Black clientelist politics from its beginnings has been predicated on the conviction that a program that amounts to a racial trickle-down serves the best interest of the race. In the early twentieth century, uplift ideology, deeply embedded in hegemonic race theory, was the sleight-of-hand that justified that racial trickle-down. In the early twenty-first century, things are in some respects very different. The deferential and sometimes even obsequious tone of Washington has been swapped out for “demands,” and the demands are now for “allyship” rather than “friendship” and for the allies to give up their fantasies of white saviorship.16 But the structure—and, in effect, the appeal to ruling class and hence mainly white saviors—remains the same, and the sleight-of-hand is not that different: hegemonic underclass ideology presumes that non-elite blacks are damaged and in need of special tutelage conducted via the role-modeling ministrations of upper-status racial brothers and sisters.17 And constant assertion, both directly and indirectly through the incessant drip of disparity discourse, that all black Americans are equally vulnerable to, for example, the horrors of police terror and killing or the banality of microaggressions, feed the sense that race on some level endows black people with a hive-like experience, which implies both the sense that blacks share a racial hive mind and a corollary that a payoff to any one black person is eo ipso a payoff to all.
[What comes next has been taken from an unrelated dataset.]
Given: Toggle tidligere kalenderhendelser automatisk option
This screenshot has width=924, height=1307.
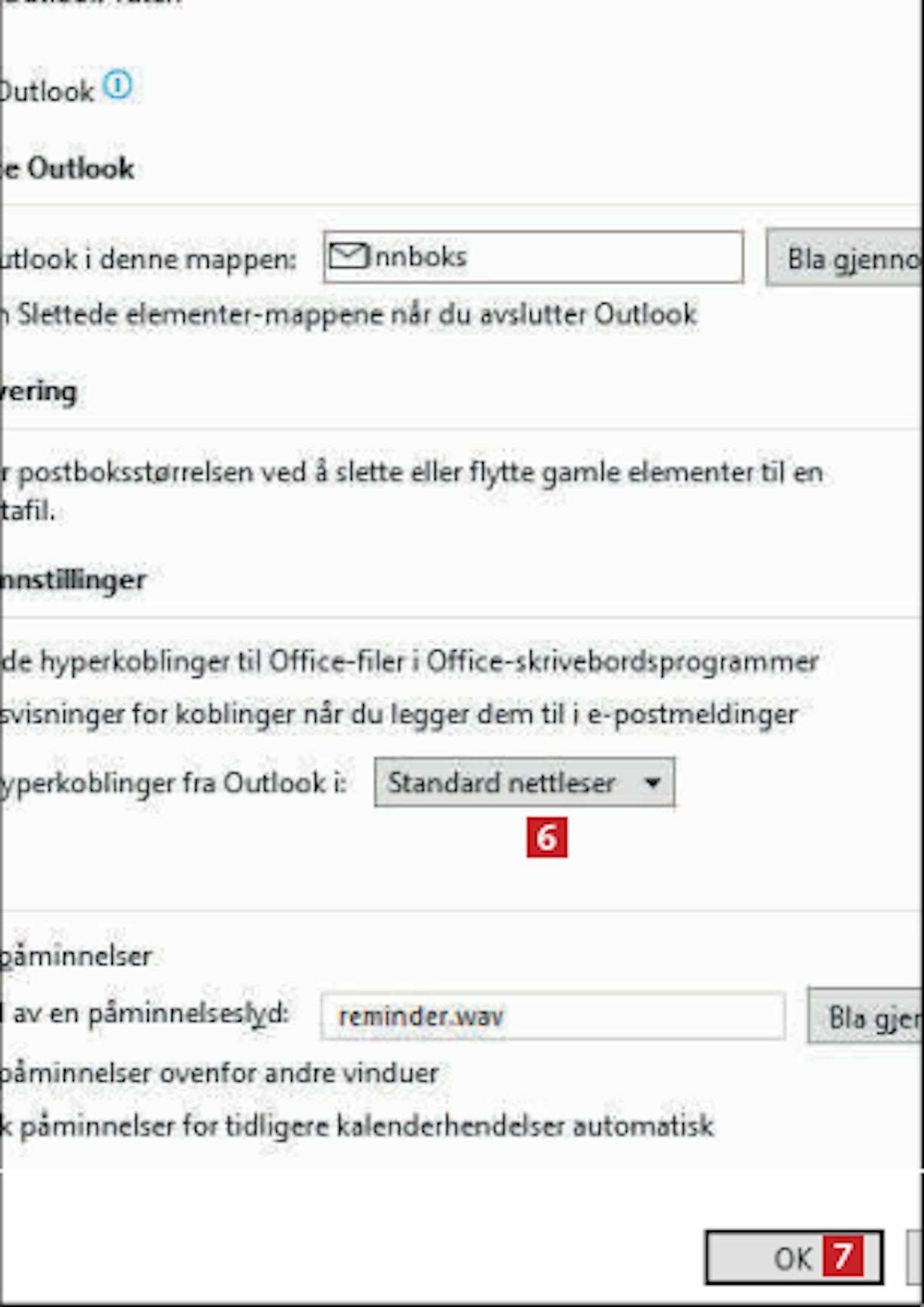Looking at the screenshot, I should point(357,1126).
The class character of antiracist clientelism is even more transparent than its fin-de–siècle progenitor’s. Its proponents can defend the assertion that racism is the fundamental determinant of life chances for black Americans only via a sleight-of-hand that divests slavery and Jim Crow of their historical specificity as discrete systems of economic and social relations and construes them as almost incidental extrusions of a transcendent racism or white supremacy or, even more tendentiously, in a devil theory positing that all human history has been driven by an ontological anti-blackness. Having transmogrified material social relations into attitudes, putative evidence that such attitudes persist supports assertions that “nothing” has changed since 1619 or 1919.18 It is telling that commitment to that argument subordinates providing concrete causal accounts of how current inequalities are thereby produced and reproduced to taxonomizing apparent racial disparities as instances of the workings of trans-historical racism or white supremacy. This perspective minimizes the significance of political-economic changes since 1965, including deindustrialization, the panoply of regressive policy developments associated with neoliberalization, and the significance of the marked increases in occupational, income, and wealth stratification among African Americans.19 The point of this politics is not to identify and pursue strategies to attack inequalities or injustices affecting black Americans but to make certain that they are understood as stemming from an evanescent racism. An implication is that only inequalities that can be attributed to specifically racial sources are a proper matter for concern.